Stored items:
********************
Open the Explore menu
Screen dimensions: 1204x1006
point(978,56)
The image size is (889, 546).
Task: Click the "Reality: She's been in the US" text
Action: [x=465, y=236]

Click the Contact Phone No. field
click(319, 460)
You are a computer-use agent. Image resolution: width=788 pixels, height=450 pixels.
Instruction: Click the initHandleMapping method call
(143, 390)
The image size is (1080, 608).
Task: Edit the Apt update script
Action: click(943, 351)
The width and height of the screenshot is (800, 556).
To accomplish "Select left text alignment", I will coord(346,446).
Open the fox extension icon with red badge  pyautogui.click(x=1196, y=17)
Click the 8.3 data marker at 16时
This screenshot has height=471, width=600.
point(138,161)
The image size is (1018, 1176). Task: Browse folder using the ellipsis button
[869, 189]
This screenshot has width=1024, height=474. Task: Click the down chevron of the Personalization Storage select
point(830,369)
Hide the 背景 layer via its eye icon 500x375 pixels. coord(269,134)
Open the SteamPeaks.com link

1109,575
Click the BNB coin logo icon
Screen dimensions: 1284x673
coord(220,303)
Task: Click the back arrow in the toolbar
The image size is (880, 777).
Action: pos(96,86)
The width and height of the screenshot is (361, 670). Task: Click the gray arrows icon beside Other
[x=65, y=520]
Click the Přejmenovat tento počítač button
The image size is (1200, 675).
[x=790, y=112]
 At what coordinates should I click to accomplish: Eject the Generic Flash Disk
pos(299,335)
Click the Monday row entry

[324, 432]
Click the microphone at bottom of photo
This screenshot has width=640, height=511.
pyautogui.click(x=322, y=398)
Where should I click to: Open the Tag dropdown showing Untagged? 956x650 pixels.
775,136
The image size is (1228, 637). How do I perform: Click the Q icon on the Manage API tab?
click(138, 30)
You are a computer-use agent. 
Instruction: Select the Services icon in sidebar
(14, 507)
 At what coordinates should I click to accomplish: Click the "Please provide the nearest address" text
********************
### Task details
Set down the line that contains "Where should I" exactly. Do the same for each later line of the data, through the end, and add nothing.

### Solution
Where should I click to: Open the Tag dropdown showing Untagged? 956x650 pixels.
775,136
The image size is (1228, 637). How do I perform: Click the Q icon on the Manage API tab?
click(138, 30)
You are a computer-use agent. 
Instruction: Select the Services icon in sidebar
(14, 507)
 At what coordinates should I click to accomplish: Click the "Please provide the nearest address" text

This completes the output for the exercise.